Según fuentes financieras, la crisis del coronavirus ha causado una interrupción significativa, «sin precedentes e inesperada» en el negocio de Telepizza.

También cuentan que el trimestre comenzó «muy favorablemente», pero rápidamente se volvió negativo en marzo debido al Covid-19. «El negocio generalmente se ha reducido, muchas tiendas han permanecido cerradas y las operaciones se han centrado en el reparto», resaltan.

Pero aseguran que el Grupo Telepizza ha reaccionado de forma «rápida y eficiente» para adaptar el modelo de negocio, reducir costos y proteger la liquidez. Sin olvidarse de mantener la salud, la seguridad y el bienestar del personal, socios y clientes. Además, como recuerdan, se han convertido «en un importante proveedor de servicios sociales».

De ese modo, destacan que las ventas trimestrales se situaron en los 281 millones de euros (un 6,3% interanual menos) y los beneficios se mantienen estables (96,4 millones de euros con un 1,2%).
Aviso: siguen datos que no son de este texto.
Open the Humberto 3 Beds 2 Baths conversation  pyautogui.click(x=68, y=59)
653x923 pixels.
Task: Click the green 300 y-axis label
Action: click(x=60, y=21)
Sin embargo, en abril continúa la tendencia negativa debido a la persistencia del coronavirus y, por tanto, aunque se mantiene el potencial del modelo de negocio de Telepizza, se realizará una fuerte adaptación y cambios estructurales importantes a la nueva normalidad que implican una dedicación e inversión significativas en el corto tiempo.